**WHAT THE TASK ASKS:** Can you rewrite all of the records so that "At what coordinates should I click to accomplish" is renamed to "Which point should I click to accomplish" everywhere, with everything else left unchanged?

Element and text position data:
+ + + +

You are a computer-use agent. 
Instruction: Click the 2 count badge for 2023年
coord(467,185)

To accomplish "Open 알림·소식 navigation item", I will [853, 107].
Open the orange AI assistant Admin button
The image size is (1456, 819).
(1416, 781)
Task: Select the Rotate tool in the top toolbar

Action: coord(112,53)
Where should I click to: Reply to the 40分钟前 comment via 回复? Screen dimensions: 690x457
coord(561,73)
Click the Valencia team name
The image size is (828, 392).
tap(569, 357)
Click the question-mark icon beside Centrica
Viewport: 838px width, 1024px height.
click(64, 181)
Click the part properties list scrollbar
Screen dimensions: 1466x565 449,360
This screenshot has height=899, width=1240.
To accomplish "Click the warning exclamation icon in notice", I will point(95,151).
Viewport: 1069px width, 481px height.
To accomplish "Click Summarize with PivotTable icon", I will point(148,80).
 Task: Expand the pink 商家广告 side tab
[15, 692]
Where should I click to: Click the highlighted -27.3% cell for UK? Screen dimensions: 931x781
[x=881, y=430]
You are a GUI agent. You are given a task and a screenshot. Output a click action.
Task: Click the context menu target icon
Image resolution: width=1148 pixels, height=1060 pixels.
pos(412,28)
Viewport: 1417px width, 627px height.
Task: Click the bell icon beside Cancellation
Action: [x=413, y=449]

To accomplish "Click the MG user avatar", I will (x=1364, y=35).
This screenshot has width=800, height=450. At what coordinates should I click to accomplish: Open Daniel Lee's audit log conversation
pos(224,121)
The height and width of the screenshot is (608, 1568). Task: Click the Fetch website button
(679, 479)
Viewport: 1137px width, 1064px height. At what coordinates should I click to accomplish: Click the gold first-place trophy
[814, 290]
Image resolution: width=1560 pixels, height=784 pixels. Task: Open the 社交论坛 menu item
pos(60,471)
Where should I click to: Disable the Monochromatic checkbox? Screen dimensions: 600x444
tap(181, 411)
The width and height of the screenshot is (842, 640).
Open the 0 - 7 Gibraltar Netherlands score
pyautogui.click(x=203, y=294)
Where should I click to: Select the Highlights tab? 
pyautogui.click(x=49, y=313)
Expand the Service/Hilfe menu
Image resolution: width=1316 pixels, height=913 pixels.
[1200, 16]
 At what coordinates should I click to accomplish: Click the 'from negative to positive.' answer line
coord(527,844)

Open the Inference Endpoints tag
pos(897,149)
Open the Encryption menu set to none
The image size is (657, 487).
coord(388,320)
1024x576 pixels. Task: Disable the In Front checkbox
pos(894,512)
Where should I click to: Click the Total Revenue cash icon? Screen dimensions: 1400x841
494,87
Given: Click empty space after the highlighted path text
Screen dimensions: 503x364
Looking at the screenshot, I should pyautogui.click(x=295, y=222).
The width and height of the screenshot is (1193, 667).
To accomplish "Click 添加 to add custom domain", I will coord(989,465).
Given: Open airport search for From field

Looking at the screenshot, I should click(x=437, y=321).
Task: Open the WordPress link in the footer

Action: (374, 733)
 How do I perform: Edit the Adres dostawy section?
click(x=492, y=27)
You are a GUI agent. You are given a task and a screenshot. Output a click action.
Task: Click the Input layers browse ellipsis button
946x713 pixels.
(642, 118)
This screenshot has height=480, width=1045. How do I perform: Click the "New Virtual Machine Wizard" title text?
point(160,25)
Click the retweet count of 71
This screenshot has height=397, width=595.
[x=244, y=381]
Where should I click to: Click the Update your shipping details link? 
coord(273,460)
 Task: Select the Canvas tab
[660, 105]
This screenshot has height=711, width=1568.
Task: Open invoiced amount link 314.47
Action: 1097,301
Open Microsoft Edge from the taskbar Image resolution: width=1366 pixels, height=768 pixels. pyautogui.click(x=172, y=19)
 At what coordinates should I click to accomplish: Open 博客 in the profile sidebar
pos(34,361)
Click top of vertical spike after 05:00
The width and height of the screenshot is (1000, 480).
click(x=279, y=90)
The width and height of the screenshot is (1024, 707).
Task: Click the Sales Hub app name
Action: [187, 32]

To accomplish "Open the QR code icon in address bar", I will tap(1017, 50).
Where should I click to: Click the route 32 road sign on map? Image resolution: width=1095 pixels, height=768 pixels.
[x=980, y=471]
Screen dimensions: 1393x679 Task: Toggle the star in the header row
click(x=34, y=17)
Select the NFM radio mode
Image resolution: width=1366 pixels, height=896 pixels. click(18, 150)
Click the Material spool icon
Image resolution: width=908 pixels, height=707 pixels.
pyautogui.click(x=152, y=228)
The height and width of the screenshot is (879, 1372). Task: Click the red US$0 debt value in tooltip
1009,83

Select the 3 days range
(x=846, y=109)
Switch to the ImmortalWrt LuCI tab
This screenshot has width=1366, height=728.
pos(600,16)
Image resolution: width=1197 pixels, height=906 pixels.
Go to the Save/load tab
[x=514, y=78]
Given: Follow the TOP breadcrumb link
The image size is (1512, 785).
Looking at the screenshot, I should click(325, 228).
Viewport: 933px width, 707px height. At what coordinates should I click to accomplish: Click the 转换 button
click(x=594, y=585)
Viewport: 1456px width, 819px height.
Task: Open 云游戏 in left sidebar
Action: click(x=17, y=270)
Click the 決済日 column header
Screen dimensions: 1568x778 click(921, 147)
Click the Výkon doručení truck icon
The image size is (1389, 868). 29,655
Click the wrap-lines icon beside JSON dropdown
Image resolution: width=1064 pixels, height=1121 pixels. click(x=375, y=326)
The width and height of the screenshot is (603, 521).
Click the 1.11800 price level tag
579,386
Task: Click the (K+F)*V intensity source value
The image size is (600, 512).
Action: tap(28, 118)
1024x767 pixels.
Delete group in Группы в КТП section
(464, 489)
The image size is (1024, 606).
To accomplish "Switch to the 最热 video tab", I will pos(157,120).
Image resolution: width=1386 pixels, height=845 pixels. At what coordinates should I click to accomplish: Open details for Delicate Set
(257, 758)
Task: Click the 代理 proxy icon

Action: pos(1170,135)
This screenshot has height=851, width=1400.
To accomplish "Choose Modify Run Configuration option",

+ + + +

**RESPONSE TO THE EXERCISE:**
You are a computer-use agent. 
Instruction: Click the 2 count badge for 2023年
coord(467,185)

To accomplish "Open 알림·소식 navigation item", I will [853, 107].
Open the orange AI assistant Admin button
The image size is (1456, 819).
(1416, 781)
Task: Select the Rotate tool in the top toolbar

Action: coord(112,53)
Where should I click to: Reply to the 40分钟前 comment via 回复? Screen dimensions: 690x457
coord(561,73)
Click the Valencia team name
The image size is (828, 392).
tap(569, 357)
Click the question-mark icon beside Centrica
Viewport: 838px width, 1024px height.
click(64, 181)
Click the part properties list scrollbar
Screen dimensions: 1466x565 449,360
This screenshot has height=899, width=1240.
To accomplish "Click the warning exclamation icon in notice", I will point(95,151).
Viewport: 1069px width, 481px height.
To accomplish "Click Summarize with PivotTable icon", I will point(148,80).
 Task: Expand the pink 商家广告 side tab
[15, 692]
Where should I click to: Click the highlighted -27.3% cell for UK? Screen dimensions: 931x781
[x=881, y=430]
You are a GUI agent. You are given a task and a screenshot. Output a click action.
Task: Click the context menu target icon
Image resolution: width=1148 pixels, height=1060 pixels.
pos(412,28)
Viewport: 1417px width, 627px height.
Task: Click the bell icon beside Cancellation
Action: [x=413, y=449]

To accomplish "Click the MG user avatar", I will (x=1364, y=35).
This screenshot has width=800, height=450. Which point should I click to accomplish: Open Daniel Lee's audit log conversation
pos(224,121)
The height and width of the screenshot is (608, 1568). Task: Click the Fetch website button
(679, 479)
Viewport: 1137px width, 1064px height. Which point should I click to accomplish: Click the gold first-place trophy
[814, 290]
Image resolution: width=1560 pixels, height=784 pixels. Task: Open the 社交论坛 menu item
pos(60,471)
Where should I click to: Disable the Monochromatic checkbox? Screen dimensions: 600x444
tap(181, 411)
The width and height of the screenshot is (842, 640).
Open the 0 - 7 Gibraltar Netherlands score
pyautogui.click(x=203, y=294)
Where should I click to: Select the Highlights tab? 
pyautogui.click(x=49, y=313)
Expand the Service/Hilfe menu
Image resolution: width=1316 pixels, height=913 pixels.
[1200, 16]
 Which point should I click to accomplish: Click the 'from negative to positive.' answer line
coord(527,844)

Open the Inference Endpoints tag
pos(897,149)
Open the Encryption menu set to none
The image size is (657, 487).
coord(388,320)
1024x576 pixels. Task: Disable the In Front checkbox
pos(894,512)
Where should I click to: Click the Total Revenue cash icon? Screen dimensions: 1400x841
494,87
Given: Click empty space after the highlighted path text
Screen dimensions: 503x364
Looking at the screenshot, I should pyautogui.click(x=295, y=222).
The width and height of the screenshot is (1193, 667).
To accomplish "Click 添加 to add custom domain", I will coord(989,465).
Given: Open airport search for From field

Looking at the screenshot, I should click(x=437, y=321).
Task: Open the WordPress link in the footer

Action: (374, 733)
 How do I perform: Edit the Adres dostawy section?
click(x=492, y=27)
You are a GUI agent. You are given a task and a screenshot. Output a click action.
Task: Click the Input layers browse ellipsis button
946x713 pixels.
(642, 118)
This screenshot has height=480, width=1045. How do I perform: Click the "New Virtual Machine Wizard" title text?
point(160,25)
Click the retweet count of 71
This screenshot has height=397, width=595.
[x=244, y=381]
Where should I click to: Click the Update your shipping details link? 
coord(273,460)
 Task: Select the Canvas tab
[660, 105]
This screenshot has height=711, width=1568.
Task: Open invoiced amount link 314.47
Action: 1097,301
Open Microsoft Edge from the taskbar Image resolution: width=1366 pixels, height=768 pixels. pyautogui.click(x=172, y=19)
 Which point should I click to accomplish: Open 博客 in the profile sidebar
pos(34,361)
Click top of vertical spike after 05:00
The width and height of the screenshot is (1000, 480).
click(x=279, y=90)
The width and height of the screenshot is (1024, 707).
Task: Click the Sales Hub app name
Action: [187, 32]

To accomplish "Open the QR code icon in address bar", I will tap(1017, 50).
Where should I click to: Click the route 32 road sign on map? Image resolution: width=1095 pixels, height=768 pixels.
[x=980, y=471]
Screen dimensions: 1393x679 Task: Toggle the star in the header row
click(x=34, y=17)
Select the NFM radio mode
Image resolution: width=1366 pixels, height=896 pixels. click(18, 150)
Click the Material spool icon
Image resolution: width=908 pixels, height=707 pixels.
pyautogui.click(x=152, y=228)
The height and width of the screenshot is (879, 1372). Task: Click the red US$0 debt value in tooltip
1009,83

Select the 3 days range
(x=846, y=109)
Switch to the ImmortalWrt LuCI tab
This screenshot has width=1366, height=728.
pos(600,16)
Image resolution: width=1197 pixels, height=906 pixels.
Go to the Save/load tab
[x=514, y=78]
Given: Follow the TOP breadcrumb link
The image size is (1512, 785).
Looking at the screenshot, I should click(325, 228).
Viewport: 933px width, 707px height. Which point should I click to accomplish: Click the 转换 button
click(x=594, y=585)
Viewport: 1456px width, 819px height.
Task: Open 云游戏 in left sidebar
Action: click(x=17, y=270)
Click the 決済日 column header
Screen dimensions: 1568x778 click(921, 147)
Click the Výkon doručení truck icon
The image size is (1389, 868). 29,655
Click the wrap-lines icon beside JSON dropdown
Image resolution: width=1064 pixels, height=1121 pixels. click(x=375, y=326)
The width and height of the screenshot is (603, 521).
Click the 1.11800 price level tag
579,386
Task: Click the (K+F)*V intensity source value
The image size is (600, 512).
Action: tap(28, 118)
1024x767 pixels.
Delete group in Группы в КТП section
(464, 489)
The image size is (1024, 606).
To accomplish "Switch to the 最热 video tab", I will pos(157,120).
Image resolution: width=1386 pixels, height=845 pixels. Which point should I click to accomplish: Open details for Delicate Set
(257, 758)
Task: Click the 代理 proxy icon

Action: pos(1170,135)
This screenshot has height=851, width=1400.
To accomplish "Choose Modify Run Configuration option",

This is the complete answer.